# health insurance for us poor old devils



## oldun (Nov 10, 2005)

Now I am reaching the age where all businesses assume that I am well past my "best before" date I am finding it difficult to get annual health insurance. The problem is not helped by the fact that I suffer from mild angina.

At the ripe old age of 70 I can only get insurance for 60 days at a time.

Can anyone point me to a company that can offer a longer travelling time?

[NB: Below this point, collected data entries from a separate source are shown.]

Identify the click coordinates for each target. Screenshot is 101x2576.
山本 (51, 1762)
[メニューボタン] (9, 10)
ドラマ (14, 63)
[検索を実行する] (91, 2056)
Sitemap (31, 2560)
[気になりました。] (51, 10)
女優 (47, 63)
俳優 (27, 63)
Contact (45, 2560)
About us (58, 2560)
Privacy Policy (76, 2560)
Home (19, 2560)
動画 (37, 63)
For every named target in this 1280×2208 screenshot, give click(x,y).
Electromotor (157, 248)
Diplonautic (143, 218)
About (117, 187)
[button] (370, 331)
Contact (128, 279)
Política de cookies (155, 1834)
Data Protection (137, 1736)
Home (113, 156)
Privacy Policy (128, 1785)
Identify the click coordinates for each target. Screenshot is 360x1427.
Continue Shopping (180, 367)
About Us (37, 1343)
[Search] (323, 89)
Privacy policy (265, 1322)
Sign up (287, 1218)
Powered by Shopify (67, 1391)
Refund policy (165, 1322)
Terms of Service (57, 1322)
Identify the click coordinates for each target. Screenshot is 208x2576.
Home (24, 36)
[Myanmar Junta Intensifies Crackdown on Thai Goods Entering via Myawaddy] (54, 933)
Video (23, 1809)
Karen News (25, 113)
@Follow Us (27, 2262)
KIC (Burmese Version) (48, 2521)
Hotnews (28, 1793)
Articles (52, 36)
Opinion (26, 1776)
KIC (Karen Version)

My MH insurance is with Safeguard and my house insurance with the Camping and Caravanning Club


----------



## 101405 (Oct 15, 2006)

But you already have health Insurance have you not with a European health card , Normaly Insurance is for emergency use, not for a known illness,


----------



## delboy57 (May 1, 2005)

hi, i did a post yesterday "travel insurance abroad with pre existing medical conditions" mentioning a website which seems to have all types of insurance, http://www.karmainsurance.com/, try it, cheers, derek


----------



## Coulstock (Sep 2, 2008)

oldun said:


> Now I am reaching the age where all businesses assume that I am well past my "best before" date I am finding it difficult to get annual health insurance. The problem is not helped by the fact that I suffer from mild angina.
> 
> At the ripe old age of 70 I can only get insurance for 60 days at a time.
> 
> ...


So do you mean:

a. Health Insurance - you already have it by the NHS (at least in UK)

b. Travel Insurance - get an EHIC - that'll do for EU

Harry


----------



## oldun (Nov 10, 2005)

Sorry for the mistake - you are quite right I mean travel insurance and not health insurance.

The EHIC card only offers limited cover. It will give you the same cover in the country as per the local residents. However if you need extra cover, such as transport home by air ambulance then you will be on your own and the cost will be unbelievable.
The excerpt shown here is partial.